The lines of police thinned out. They had been involved in skirmishes for 14 hours.

Morning broke with glaziers replacing windows at the bottom end of the square. The street cleaners tacked back and forth. The Greeks excel at cleaning up after a riot. Those arriving for work clamped tissues over their mouths and noses. The air was acrid, the tear gas still potent.

Today the parliament will vote on the austerity measures. On the streets there is resignation. The expectation is that parliament will approve the measures. Tomorrow there is a vote on implementing the bill.

A deputy with the governing Socialist party (Pasok) says he will vote against the bill, but thinks he will be the only MP to rebel and break ranks.

But here's the thing. No one in Greece believes the tax increases, lay-offs, privatisations will ever be fully implemented. This morning I bumped into Elias Iliopoulos, the General Secretary of the Civil Service Union. He thought the measures would be approved, but he predicts that Greece is heading for elections in the autumn. Depending on the result, the whole deal may have to be renegotiated with the EU and IMF.

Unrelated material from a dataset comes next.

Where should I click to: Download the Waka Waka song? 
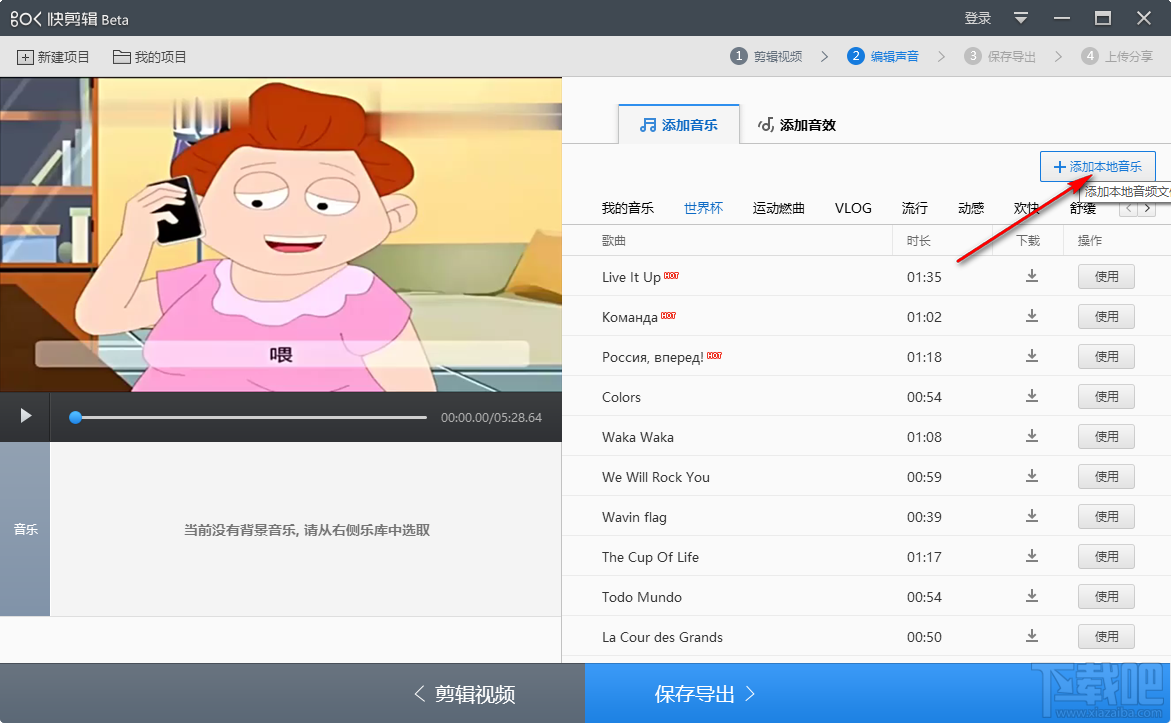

If the budget cuts are approved Greece will receive the next tranche of money from the original bail-out. The 12bn euros (£10.7bn) will stave off a default in mid-july. Then the EU and IMF will work on a second bail-out thought to be around 120bn euros.

The EU will breathe a huge sigh of relief if parliament votes "yes", but there will not be a Greek national consensus behind the plan.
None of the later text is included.